-- START OF READING PASSAGE --

2.14 Protected Material: Any Disclosure or Discovery Material that is designated as "CONFIDENTIAL" or "HIGHLY CONFIDENTIAL — ATTORNEYS' EYES ONLY".

2.15 Receiving Party: A Party that receives Disclosure or Discovery Material from a Producing Party.

3. SCOPE

The protections conferred by this Stipulation and Order cover not only Protected Material (as defined above), but also (1) any information copied or extracted from Protected Material; (2) all copies, excerpts, summaries, or compilations of Protected Material; and (3) any testimony, conversations, or presentations by Parties or their Counsel that might reveal Protected Material. However, the protections conferred by this Stipulation and Order do not cover the following information: (a) any information that is in the public domain at the time of disclosure to a Receiving Party or becomes part of the public domain after its disclosure to a Receiving Party as a result of publication not involving a violation of this Order, including becoming part of the public record through trial or otherwise; and (b) any information known to the Receiving Party prior to the disclosure or obtained by the Receiving Party after the disclosure from a source who obtained the information lawfully and under no obligation of confidentiality to the Designating Party. Any use of Protected Material at trial shall be governed by a separate agreement or order.

4. DURATION

Even after final disposition of this litigation, the confidentiality obligations imposed by this Order shall remain in effect until a Designating Party agrees otherwise in writing or a court order otherwise directs. Final disposition shall be deemed to be the later of (1) dismissal of all claims and defenses in this action, with or without prejudice; and (2) final judgment herein after the completion and exhaustion of all appeals, rehearings, remands, trials, or reviews of this action, including the time limits for filing any motions or applications for extension of time pursuant to applicable law.

-- END OF READING PASSAGE --

SET TASK: Retype the protective order excerpt above in full, with no changes.

-- START OF ENTRIES SUPPLIED --

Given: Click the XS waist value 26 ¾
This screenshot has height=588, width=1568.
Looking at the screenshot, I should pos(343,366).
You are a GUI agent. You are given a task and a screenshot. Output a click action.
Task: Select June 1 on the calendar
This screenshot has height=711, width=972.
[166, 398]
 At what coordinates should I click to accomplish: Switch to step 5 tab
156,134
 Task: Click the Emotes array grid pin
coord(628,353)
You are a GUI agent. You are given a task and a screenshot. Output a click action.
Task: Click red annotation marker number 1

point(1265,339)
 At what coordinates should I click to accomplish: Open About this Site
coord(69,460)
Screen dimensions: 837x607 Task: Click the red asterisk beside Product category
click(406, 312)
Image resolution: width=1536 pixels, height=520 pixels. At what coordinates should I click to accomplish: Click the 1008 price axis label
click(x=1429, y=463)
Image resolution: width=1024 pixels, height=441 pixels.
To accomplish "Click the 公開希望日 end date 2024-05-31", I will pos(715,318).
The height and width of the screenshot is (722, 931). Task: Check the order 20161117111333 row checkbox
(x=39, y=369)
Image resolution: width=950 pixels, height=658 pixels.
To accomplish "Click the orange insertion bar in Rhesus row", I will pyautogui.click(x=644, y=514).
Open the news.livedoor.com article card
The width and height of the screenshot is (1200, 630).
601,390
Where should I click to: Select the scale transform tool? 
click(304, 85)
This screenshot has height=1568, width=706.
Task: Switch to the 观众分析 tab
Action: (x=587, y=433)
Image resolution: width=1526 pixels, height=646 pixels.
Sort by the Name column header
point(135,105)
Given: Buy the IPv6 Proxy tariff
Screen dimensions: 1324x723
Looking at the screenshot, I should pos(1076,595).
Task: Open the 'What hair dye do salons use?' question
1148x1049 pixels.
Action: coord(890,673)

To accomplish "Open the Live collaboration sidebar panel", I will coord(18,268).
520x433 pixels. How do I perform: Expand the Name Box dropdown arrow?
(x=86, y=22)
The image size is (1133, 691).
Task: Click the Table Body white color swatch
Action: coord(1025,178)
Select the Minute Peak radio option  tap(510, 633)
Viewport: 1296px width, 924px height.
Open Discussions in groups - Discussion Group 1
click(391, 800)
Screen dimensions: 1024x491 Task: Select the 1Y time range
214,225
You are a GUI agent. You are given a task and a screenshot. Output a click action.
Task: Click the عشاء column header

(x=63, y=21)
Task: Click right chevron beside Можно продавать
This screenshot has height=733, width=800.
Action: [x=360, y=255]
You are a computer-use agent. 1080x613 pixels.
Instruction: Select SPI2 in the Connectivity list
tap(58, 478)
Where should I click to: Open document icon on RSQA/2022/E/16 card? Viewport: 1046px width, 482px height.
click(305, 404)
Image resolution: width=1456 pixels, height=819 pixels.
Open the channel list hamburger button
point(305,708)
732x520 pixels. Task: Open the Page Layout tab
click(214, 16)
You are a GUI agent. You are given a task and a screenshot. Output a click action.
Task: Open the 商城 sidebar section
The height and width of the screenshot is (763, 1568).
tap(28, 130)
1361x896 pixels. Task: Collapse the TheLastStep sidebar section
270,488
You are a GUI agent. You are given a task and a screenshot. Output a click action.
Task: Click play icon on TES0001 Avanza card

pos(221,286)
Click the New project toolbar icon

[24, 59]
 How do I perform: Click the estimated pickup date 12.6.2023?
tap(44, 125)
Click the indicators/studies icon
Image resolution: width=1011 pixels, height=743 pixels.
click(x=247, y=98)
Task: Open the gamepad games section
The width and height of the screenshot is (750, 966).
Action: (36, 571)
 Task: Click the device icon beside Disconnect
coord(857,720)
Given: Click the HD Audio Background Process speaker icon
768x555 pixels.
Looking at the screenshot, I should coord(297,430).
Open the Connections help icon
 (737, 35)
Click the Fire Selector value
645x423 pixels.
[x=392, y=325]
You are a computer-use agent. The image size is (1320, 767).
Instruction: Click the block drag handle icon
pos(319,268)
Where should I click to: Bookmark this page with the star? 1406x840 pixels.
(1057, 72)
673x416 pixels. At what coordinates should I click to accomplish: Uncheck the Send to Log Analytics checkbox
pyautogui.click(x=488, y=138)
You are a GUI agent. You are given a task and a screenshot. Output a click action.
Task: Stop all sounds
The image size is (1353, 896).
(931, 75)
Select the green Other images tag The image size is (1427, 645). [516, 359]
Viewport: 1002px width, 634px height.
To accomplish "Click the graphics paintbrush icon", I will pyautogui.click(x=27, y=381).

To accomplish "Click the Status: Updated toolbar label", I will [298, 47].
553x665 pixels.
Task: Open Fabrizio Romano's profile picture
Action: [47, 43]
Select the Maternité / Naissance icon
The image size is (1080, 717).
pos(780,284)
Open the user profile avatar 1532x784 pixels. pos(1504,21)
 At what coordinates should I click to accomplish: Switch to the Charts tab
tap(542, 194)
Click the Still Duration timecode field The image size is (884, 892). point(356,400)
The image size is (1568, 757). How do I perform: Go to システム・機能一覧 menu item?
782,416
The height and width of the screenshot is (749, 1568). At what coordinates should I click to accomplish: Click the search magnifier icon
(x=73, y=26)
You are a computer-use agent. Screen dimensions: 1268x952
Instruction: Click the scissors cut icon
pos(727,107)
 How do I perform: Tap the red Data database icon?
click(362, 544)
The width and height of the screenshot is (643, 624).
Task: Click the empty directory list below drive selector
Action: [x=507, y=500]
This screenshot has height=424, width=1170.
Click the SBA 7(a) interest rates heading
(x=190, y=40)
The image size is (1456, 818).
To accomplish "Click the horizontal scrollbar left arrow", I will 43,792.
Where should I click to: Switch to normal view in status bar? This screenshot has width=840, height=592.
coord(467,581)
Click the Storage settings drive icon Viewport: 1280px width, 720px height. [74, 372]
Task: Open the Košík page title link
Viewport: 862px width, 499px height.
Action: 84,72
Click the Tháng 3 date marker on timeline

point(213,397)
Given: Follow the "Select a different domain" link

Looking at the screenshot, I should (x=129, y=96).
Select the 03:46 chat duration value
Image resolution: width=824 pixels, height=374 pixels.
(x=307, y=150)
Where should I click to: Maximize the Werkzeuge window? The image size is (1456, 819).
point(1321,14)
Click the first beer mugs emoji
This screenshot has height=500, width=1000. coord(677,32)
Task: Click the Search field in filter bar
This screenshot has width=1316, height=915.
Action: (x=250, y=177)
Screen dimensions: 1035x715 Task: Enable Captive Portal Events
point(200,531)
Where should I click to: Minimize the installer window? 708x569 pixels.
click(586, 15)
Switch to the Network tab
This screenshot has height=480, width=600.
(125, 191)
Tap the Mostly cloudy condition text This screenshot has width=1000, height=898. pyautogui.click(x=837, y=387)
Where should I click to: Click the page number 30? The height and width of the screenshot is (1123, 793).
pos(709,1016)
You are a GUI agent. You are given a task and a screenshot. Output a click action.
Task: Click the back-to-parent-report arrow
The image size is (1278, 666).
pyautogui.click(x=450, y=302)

-- END OF ENTRIES SUPPLIED --

FULL OUTPUT:
2.14 Protected Material: Any Disclosure or Discovery Material that is designated as "CONFIDENTIAL" or "HIGHLY CONFIDENTIAL — ATTORNEYS' EYES ONLY".

2.15 Receiving Party: A Party that receives Disclosure or Discovery Material from a Producing Party.

3. SCOPE

The protections conferred by this Stipulation and Order cover not only Protected Material (as defined above), but also (1) any information copied or extracted from Protected Material; (2) all copies, excerpts, summaries, or compilations of Protected Material; and (3) any testimony, conversations, or presentations by Parties or their Counsel that might reveal Protected Material. However, the protections conferred by this Stipulation and Order do not cover the following information: (a) any information that is in the public domain at the time of disclosure to a Receiving Party or becomes part of the public domain after its disclosure to a Receiving Party as a result of publication not involving a violation of this Order, including becoming part of the public record through trial or otherwise; and (b) any information known to the Receiving Party prior to the disclosure or obtained by the Receiving Party after the disclosure from a source who obtained the information lawfully and under no obligation of confidentiality to the Designating Party. Any use of Protected Material at trial shall be governed by a separate agreement or order.

4. DURATION

Even after final disposition of this litigation, the confidentiality obligations imposed by this Order shall remain in effect until a Designating Party agrees otherwise in writing or a court order otherwise directs. Final disposition shall be deemed to be the later of (1) dismissal of all claims and defenses in this action, with or without prejudice; and (2) final judgment herein after the completion and exhaustion of all appeals, rehearings, remands, trials, or reviews of this action, including the time limits for filing any motions or applications for extension of time pursuant to applicable law.